Longtemps reléguée au rang de problème sanitaire ou agricole, la gestion de l’eau s’impose aujourd’hui comme un défi géopolitique de premier plan. L’Afrique, riche de 9 % des réserves mondiales d’eau douce renouvelable, compte pourtant parmi les régions les plus touchées par les pénuries. Un paradoxe qui menace directement la sécurité alimentaire, la santé publique et la cohésion sociale.

Les experts s’accordent à dire que les prochains conflits sur le continent ne porteront plus seulement sur les hydrocarbures ou les minerais, mais aussi sur le contrôle et la préservation des ressources hydriques. Dans ce contexte, le Forum africain de l’eau n’est pas une simple réunion sectorielle. Il représente une plateforme où se construit une nouvelle architecture sécuritaire pour l’Afrique, fondée sur la coopération et l’innovation.

le Gabon mise sur une stratégie régionale pour sécuriser son avenir hydrique

La participation du Président Oligui Nguema s’inscrit dans la continuité des réformes engagées par le Gabon pour moderniser ses infrastructures hydrauliques. Malgré des ressources hydriques abondantes, le pays fait face à des défis structurels : urbanisation galopante, pression démographique et obsolescence des réseaux. Ces enjeux exigent une refonte totale des politiques publiques en matière d’eau et d’assainissement.

En se rendant à N’Djamena, le Chef de l’État gabonais a voulu marquer son engagement en faveur d’une approche régionale. L’échange d’expériences, la recherche de financements internationaux et le renforcement des partenariats techniques sont devenus des piliers incontournables pour accélérer la transition vers une gestion durable de l’eau. La Banque mondiale, co-organisatrice de l’événement, a souligné l’urgence d’investir massivement dans ce secteur, dont les besoins se chiffrent en dizaines de milliards de dollars chaque année.

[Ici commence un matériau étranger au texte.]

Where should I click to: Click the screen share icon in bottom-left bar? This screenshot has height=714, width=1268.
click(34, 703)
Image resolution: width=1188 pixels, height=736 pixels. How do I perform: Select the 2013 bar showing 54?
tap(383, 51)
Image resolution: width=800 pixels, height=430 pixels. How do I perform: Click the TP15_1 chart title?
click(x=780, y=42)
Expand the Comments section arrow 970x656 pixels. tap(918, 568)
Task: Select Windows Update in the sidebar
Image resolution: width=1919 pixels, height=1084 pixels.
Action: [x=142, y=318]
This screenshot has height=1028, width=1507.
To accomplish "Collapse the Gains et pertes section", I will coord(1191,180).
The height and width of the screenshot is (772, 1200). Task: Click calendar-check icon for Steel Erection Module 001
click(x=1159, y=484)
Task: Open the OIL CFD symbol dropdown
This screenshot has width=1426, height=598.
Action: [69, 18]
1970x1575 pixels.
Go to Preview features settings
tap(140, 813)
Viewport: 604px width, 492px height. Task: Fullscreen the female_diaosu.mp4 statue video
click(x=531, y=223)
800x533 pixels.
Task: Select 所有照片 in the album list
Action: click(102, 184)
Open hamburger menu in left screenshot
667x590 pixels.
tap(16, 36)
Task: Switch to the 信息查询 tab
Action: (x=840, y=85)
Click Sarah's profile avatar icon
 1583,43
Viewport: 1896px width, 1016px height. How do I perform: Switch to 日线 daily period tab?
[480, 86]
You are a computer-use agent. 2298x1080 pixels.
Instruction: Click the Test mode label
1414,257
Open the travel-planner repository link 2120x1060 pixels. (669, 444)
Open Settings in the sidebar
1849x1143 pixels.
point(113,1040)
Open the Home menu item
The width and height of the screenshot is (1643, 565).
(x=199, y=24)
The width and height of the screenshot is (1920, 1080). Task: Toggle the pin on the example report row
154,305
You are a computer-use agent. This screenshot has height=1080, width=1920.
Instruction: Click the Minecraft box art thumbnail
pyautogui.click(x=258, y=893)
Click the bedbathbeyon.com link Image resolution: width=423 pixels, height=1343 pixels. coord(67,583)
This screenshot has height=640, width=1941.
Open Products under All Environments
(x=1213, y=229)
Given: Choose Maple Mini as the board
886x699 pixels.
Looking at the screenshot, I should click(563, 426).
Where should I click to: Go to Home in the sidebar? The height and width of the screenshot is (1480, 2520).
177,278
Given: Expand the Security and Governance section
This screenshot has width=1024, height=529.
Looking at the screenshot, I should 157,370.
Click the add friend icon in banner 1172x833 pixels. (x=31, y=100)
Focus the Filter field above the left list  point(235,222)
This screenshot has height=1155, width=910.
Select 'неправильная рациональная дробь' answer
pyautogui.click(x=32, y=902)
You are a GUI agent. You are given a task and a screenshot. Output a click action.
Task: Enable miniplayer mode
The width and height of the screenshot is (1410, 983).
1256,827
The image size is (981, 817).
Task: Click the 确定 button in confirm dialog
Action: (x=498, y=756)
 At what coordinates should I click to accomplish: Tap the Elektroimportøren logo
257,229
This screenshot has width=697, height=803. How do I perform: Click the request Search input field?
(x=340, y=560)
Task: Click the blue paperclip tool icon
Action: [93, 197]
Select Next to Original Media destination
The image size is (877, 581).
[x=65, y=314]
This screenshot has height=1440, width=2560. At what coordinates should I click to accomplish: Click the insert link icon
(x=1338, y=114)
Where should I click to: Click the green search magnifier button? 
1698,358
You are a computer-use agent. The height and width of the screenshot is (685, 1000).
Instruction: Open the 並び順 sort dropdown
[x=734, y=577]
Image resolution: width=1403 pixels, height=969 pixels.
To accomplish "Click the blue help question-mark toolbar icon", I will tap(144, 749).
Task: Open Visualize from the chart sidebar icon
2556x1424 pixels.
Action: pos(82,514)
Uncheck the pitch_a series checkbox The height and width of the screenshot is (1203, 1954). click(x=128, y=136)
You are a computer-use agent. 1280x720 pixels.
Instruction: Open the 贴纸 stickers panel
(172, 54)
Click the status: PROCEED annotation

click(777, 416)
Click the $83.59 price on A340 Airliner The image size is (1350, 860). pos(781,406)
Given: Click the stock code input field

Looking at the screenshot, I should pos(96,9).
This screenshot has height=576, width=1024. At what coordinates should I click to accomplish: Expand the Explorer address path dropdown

des engagements politiques aux infrastructures concrètes

Le choix du thème du Forum n’est pas anodin. Depuis des décennies, les diagnostics sont connus, les stratégies élaborées, et les priorités identifiées. Pourtant, le véritable défi réside dans la capacité des États à transformer ces plans en réalités tangibles. Barrages, stations de traitement, systèmes de recyclage et technologies innovantes doivent composer l’épine dorsale de cette nouvelle économie de l’eau que l’Afrique cherche à bâtir.

En participant activement aux débats, le Président gabonais a réaffirmé la volonté de son pays de jouer un rôle moteur dans cette dynamique continentale. Pour Oligui Nguema, l’enjeu dépasse la simple question technique : il s’agit de faire de l’eau un vecteur de prospérité, de stabilité et de souveraineté pour les générations futures. Car, au-delà des chiffres et des mécanismes financiers, la gestion de cette ressource vitale conditionne l’avenir même des nations africaines.